Beloved Infidel (Blu-ray Review)7 Jan, 2013 By: Mike Clark
Available via www.ScreenArchives.com
Stars Gregory Peck, Deborah Kerr, Eddie Albert.
Back when I was an AFI film programmer for eight deliriously fruitful years, I toyed with mounting a series on “The Writer’s Angst” until it dawned on me that a) this has always been an inherently tough concept for filmmakers to visualize; and b) there probably wouldn’t be that many variations on, say, The Loves of Edgar Allan Poe (1942, Twentieth Century-Fox) or this slickly mounted flop that folks would care to see.

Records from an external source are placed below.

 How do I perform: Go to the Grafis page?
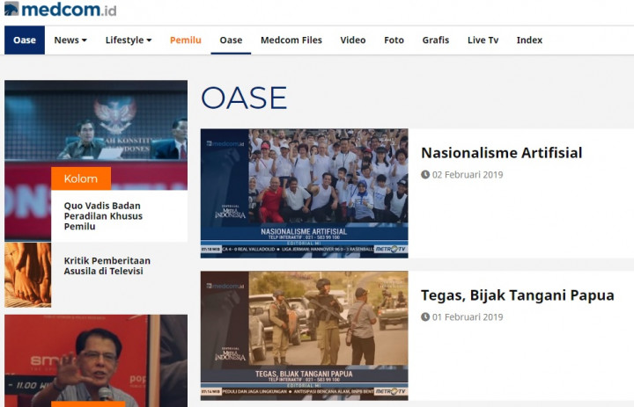tap(436, 40)
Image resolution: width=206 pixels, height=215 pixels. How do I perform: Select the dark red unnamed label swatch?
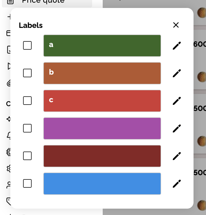[102, 156]
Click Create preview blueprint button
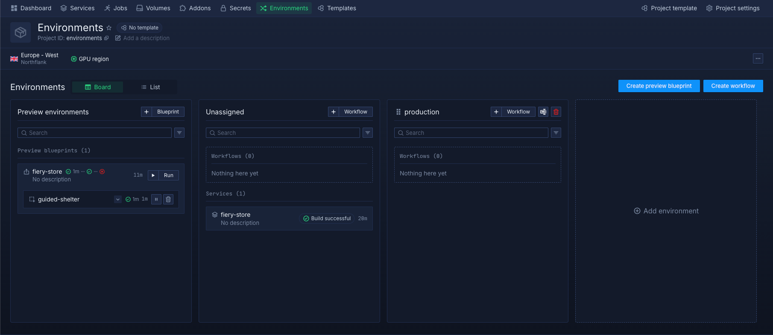The width and height of the screenshot is (773, 335). (659, 86)
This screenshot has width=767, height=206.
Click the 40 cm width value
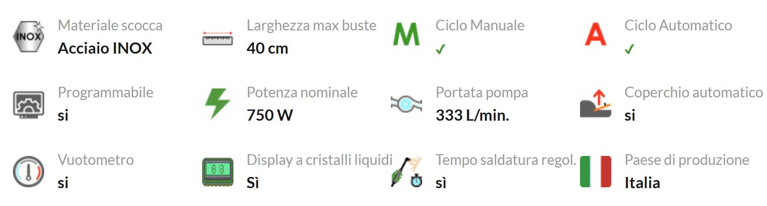click(x=268, y=48)
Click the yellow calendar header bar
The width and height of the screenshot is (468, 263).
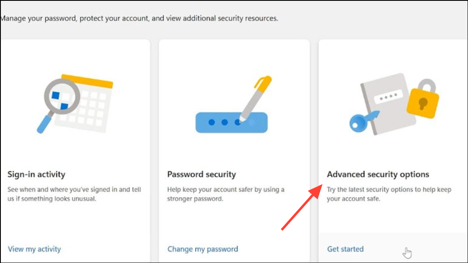[x=89, y=81]
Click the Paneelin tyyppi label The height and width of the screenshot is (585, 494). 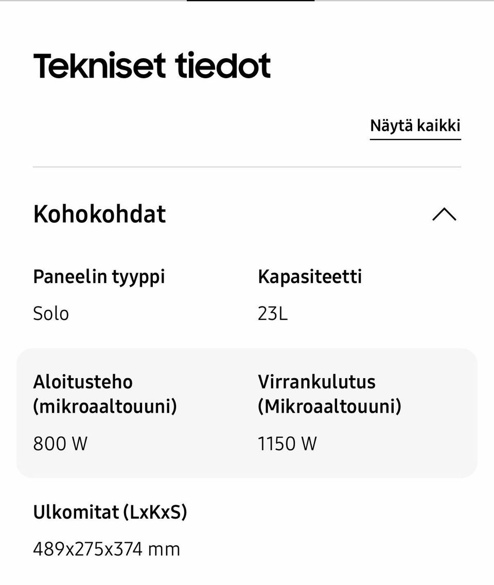click(x=98, y=277)
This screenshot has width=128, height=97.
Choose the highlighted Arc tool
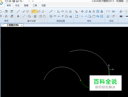tap(33, 11)
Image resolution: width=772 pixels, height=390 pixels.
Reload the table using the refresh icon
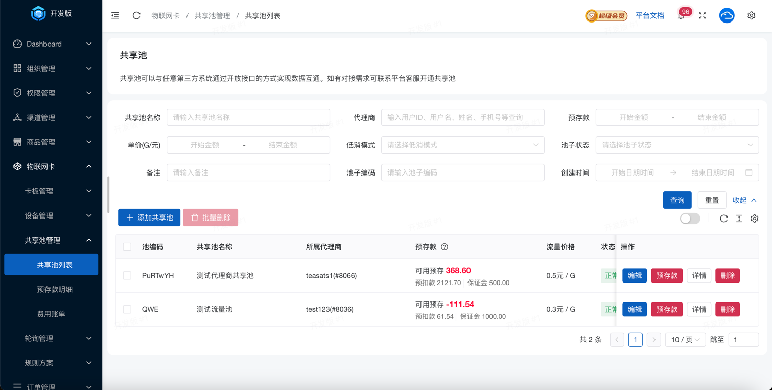pyautogui.click(x=723, y=219)
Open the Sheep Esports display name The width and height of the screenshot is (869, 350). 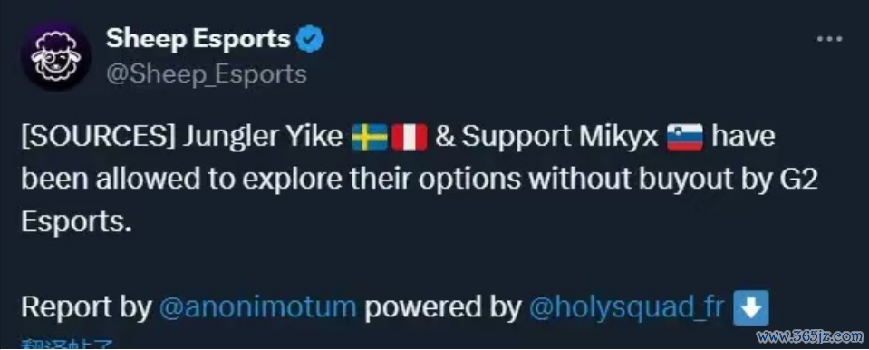(x=198, y=39)
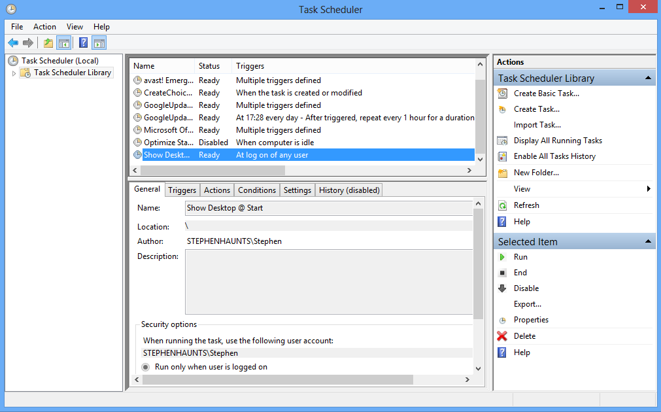Collapse the Selected Item section
The width and height of the screenshot is (661, 412).
click(647, 241)
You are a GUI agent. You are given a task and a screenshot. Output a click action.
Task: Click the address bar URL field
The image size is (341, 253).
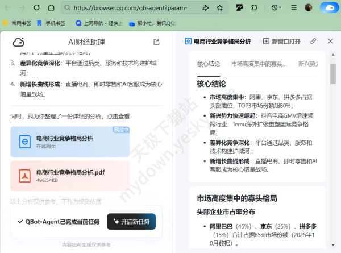click(x=131, y=8)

Adapted from a Sheila Graham bestseller of the day that every adult female relative of mine seemed to own in paperback, Infidel relates how the eventual Hollywood gossip columnist (Deborah Kerr) got mentored by the older F. Scott Fitzgerald (Gregory Peck) during the writer’s alcoholic waning days when — as we see in one of this soaper’s better scenes — even The Great Gatsby and Tender Is the Night were out of print. Frequent Peck collaborator Henry King was among the most indifferent of all major directors, but his credits do include my two favorite Peck films: Twelve O’Clock High and The Gunfighter.
In this case, he obviously couldn’t gear the story to Peck’s great screen strength, which was projecting authority that sometimes extended all the way to repressed (and, occasionally, even unrepressed) rage. As a Graham more refined than the real one likely was, Kerr is more on point and looking mighty regal on the beach (watch that redhead’s skin tones, Deb).
Given his haircut here and also from the humorous short subjects we see him filming on a soundstage, I assume that Eddie Albert’s fictitious “Bob Carter” character is (in the kind of subterfuge that always sinks old Hollywood biopics) supposed to be humorist Robert Benchley.
What makes the movie watchable (kind of) is the fact that we are, after all, witnessing a screen drama about the great FSF — and also, of course, the expected pro job Twilight Time gives to the Blu-ray (including the alternate-channel isolation of Franz Waxman’s score).
In any event, the movie isn’t any worse than what the trailer for the forthcoming Baz Luhrmann Gatsby screen makeover portends: a Roaring Twenties portrait for today’s slow-on-the-uptake demographic that wouldn’t know Jack Dempsey from Patrick.